3. Knowledge and skills.
The knowledge and skills needed by social
workers in protection work can be defined, taught and trained. I will start
with the skills that are most often lacking. The most obvious one is the lack
of evidentiary skills. Social workers do not seem to know what evidence is
reliable and what is not. They cannot distinguish between factual evidence,
eyewitness evidence, expert opinion evidence, hearsay, conjecture, assumption
and rumour. Crown counsel should be screening out the weak items in the
spectrum of evidence and counselling moderation. This was done in the B. case,
but the director ignored this counsel. If the social workers only proceeded on
factual and eyewitness evidence cases could be shortened and of course expert
opinion evidence should not be accepted without rigorous process.
Another
very weak area in social work training is in knowing how to do various social
assessments. Risk assessments, parental capacity assessment, general
assessments and things like adoption and foster home studies all need the same
generic skills and they should fall well within the training range of social
workers. All these skills should be based on facts and they used to be
commonplace for trained social workers. With the erosion of all these skills,
social workers no longer do ordinary assessments, but simply become brokers to
hire psychologists, private practice social workers, registered clinical
counsellors and various community service groups.
Social
workers appear to have no knowledge of guidelines for the proper forensic
interviewing of children. Good interministry guidelines were drawn up over
twenty years ago, but they have been long forgotten. Because of their lack of
knowledge in this area social workers are unable to judge the work of others
when they contract it out. Private practice social workers, psychologists and
registered clinical counsellors are not trained in child protection work and so
we get into a situation where the blind are leading the blind.
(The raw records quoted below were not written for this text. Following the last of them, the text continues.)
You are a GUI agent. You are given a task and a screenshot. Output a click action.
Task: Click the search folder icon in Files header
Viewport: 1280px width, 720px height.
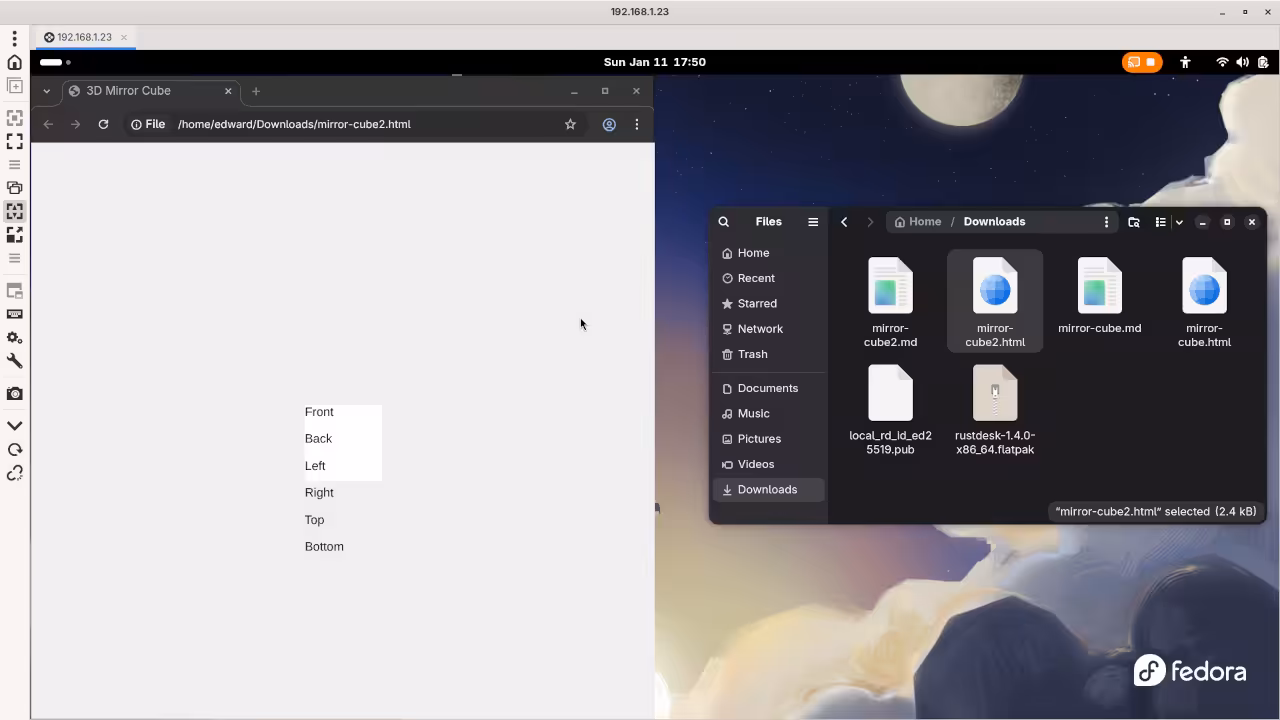[x=1134, y=222]
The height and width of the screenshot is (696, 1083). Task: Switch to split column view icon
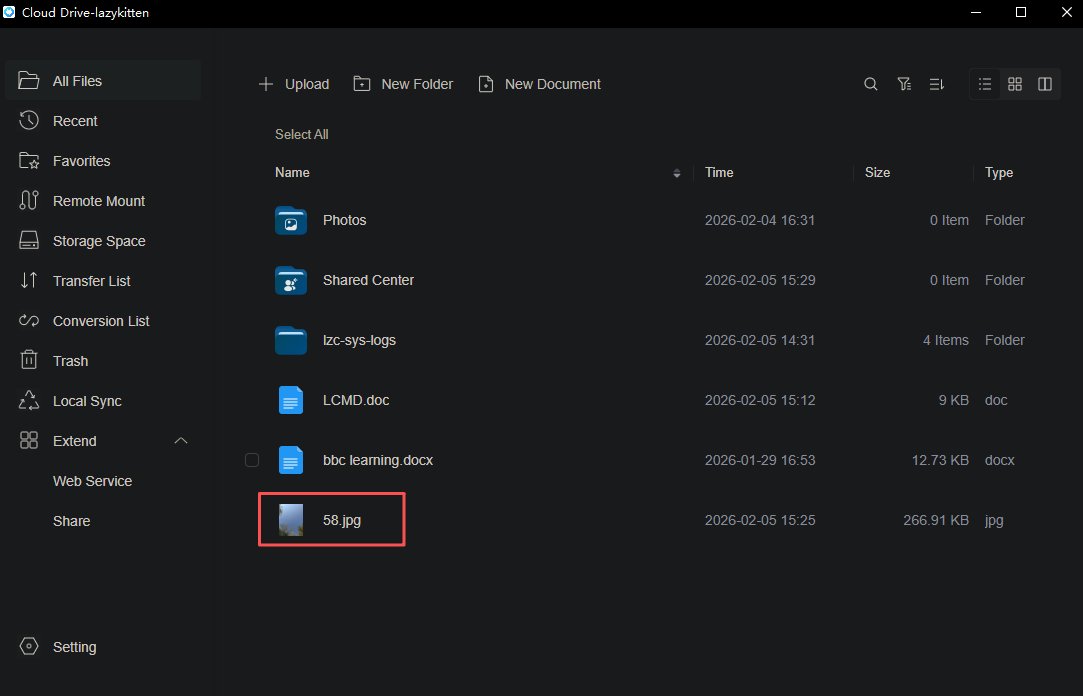click(1044, 84)
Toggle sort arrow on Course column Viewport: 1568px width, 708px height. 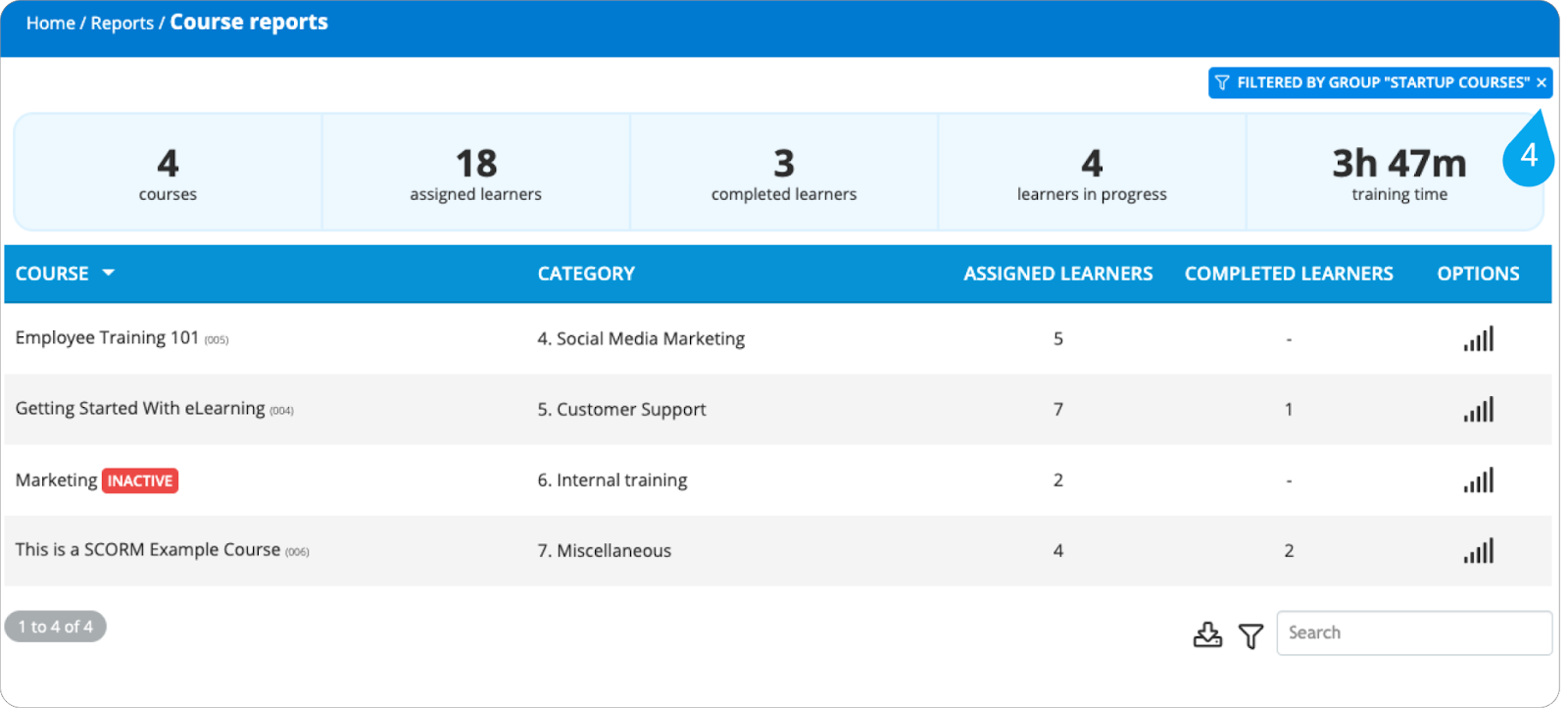point(109,273)
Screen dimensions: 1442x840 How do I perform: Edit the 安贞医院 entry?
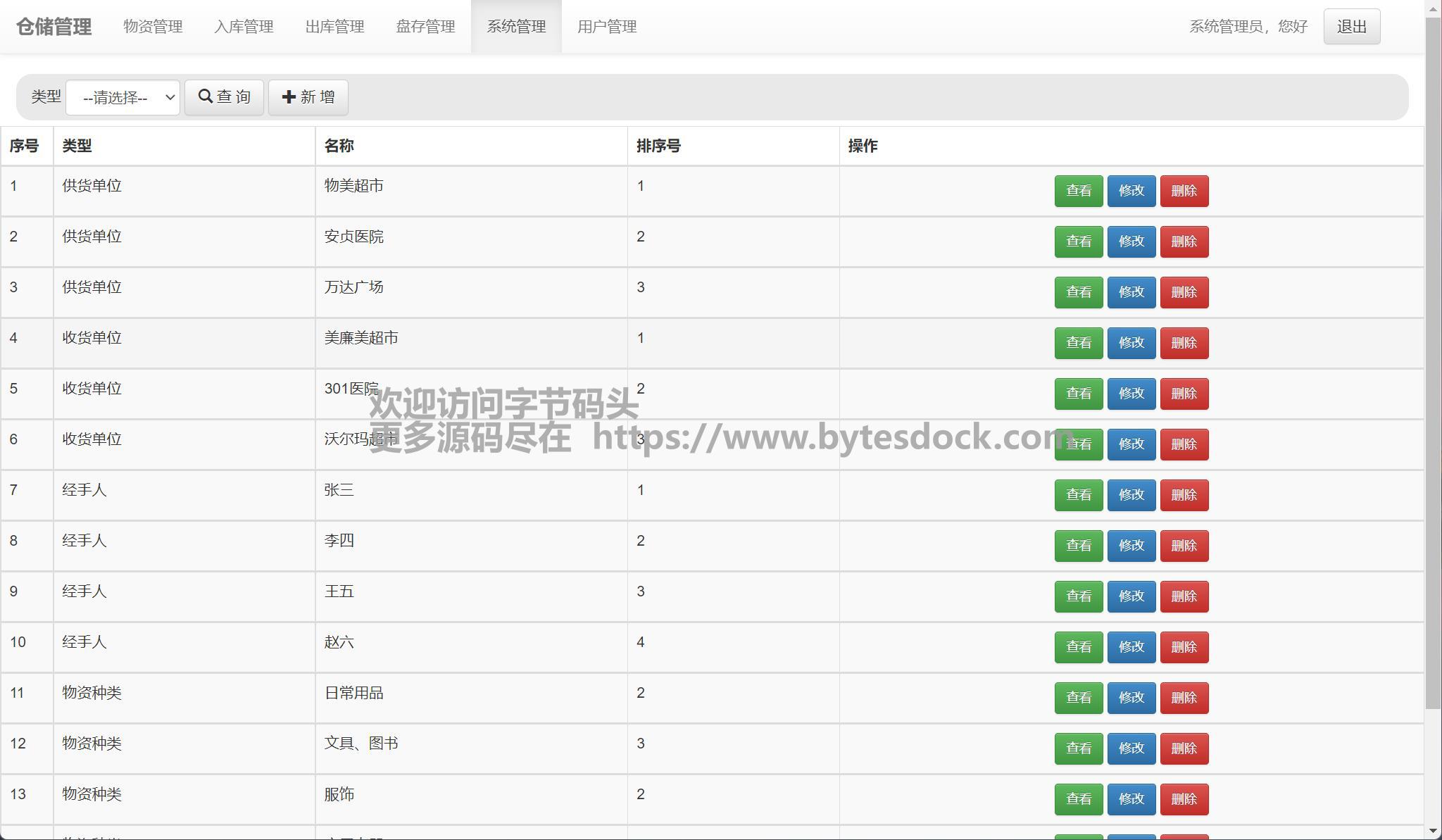pyautogui.click(x=1131, y=242)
It has been
postulated that the skills should be taught to those who have the legal
responsibility, just as is done with policemen and a host of other professional
occupations. This will not happen without a strong commitment to training and
retention. This will mean increased funding in these areas, but it does not
mean increased overall funding. The
systemic fix is to define and fund a good core training programme with clear
goals and objectives. Training must be guaranteed to every new employee and
there should be refresher training for supervisors and senior workers.